岩陰内の人骨埋葬層や岩陰前面の前庭部に広がる灰層の堆積物には、炭化した植物の種子や果実、木材などが多く含まれている。これらは当時の焚き火や調理の残滓と考えられるので、そこから当時の人々が食料、燃料、あるいは儀礼に使っていた植物を推測することができる。このような炭化種実はフローテーション法により回収した。植物の種子や果実の多くはサイズが小さいため発掘中に肉眼で確認できるものは少なく、確認できるのはドングリやオニグルミなどの大型の果実に限られる。

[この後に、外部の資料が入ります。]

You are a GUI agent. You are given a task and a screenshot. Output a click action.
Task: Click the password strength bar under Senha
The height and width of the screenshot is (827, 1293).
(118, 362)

特に草本の種子の多くは直径が数ミリ程度しかなく、当時の植物利用の全体像を明らかにするには、堆積物のフローテーションが欠かせない。フローテーション法では、堆積物を水に入れて撹拌することで、比重の軽い炭化種子を浮かびあがらせて、効率よく小さな炭化種子を回収することができる。居家以岩陰遺跡では、これまでに1トンを超える堆積物のフローテーションを実施している。
フローテーション試料の分析はまだ途中であるが、これまでのところ、ほとんどの試料からクルミ(Juglans mandshurica)、クリ(Castanea crenata)、ドングリ(Quercus sp.)の殻片が見つかっており、これらの木の実が居家以早期人の炭水化物や脂肪源としてよく利用されていたことがうかがえる。また、ミズキ(Cornus controversa)、マタタビ(Actinidia polygama)、キハダ(Phellodendron amurense)、エゾエノキ(Celtis jessoensis)の種子も多くの試料から見つかった。これらはおそらく食料か香辛料、あるいは薬として使われたものであろう。ミズキの果実利用は特によく分かっていないが、種子に含まれる油を利用した可能性がある。

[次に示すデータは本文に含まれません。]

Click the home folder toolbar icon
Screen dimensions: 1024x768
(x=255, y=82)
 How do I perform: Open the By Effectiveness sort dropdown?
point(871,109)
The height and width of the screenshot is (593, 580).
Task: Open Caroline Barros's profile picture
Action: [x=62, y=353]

特に注目すべきは、草本植物の利用である。草本植物では、ヒエ属 (Echinochloa)、アズキ亜属 (Vigna subgenus Ceratotropis)、ダイズ属 (Glycine)の種子の出現頻度が高く、炭水化物やタンパク質あるいは脂質を得るための重要な食料だったと思われる。これらの出土は、日本列島における栽培植物の進化の過程を考えるうえでも重要である。現在の栽培植物であるヒエ(Echinochloa esculenta)、アズキ(Vigna angularis var. angularis)、ダイズ(Glycine max subsp. max)は、それぞれの祖先野生種であるイヌビエ(Echinochloa crus-galli)、ヤブツルアズキ(Vigna angularis var. nipponensis)、ツルマメ(Glycine max subsp. soja)からドメスティケーション(栽培化・馴化)された作物である。居家以岩陰遺跡で見つかったこれらの種子は、放射性炭素(14C)年代測定の結果、出土層位と矛盾しないことが分かった。これは、世界でも最古級の完新世初期(約1万年前)における栽培植物の祖先野生種の利用の証拠であり、縄文時代早期の人々が、すでにヒエとアズキ、ダイズの野生種の有用性に着目して利用していたことを示している。この行動が、その後のドメスティケーションに繋がった可能性があり、これらの作物が日本列島で独自にドメスティケーションされた可能性を示唆する重要な証拠である。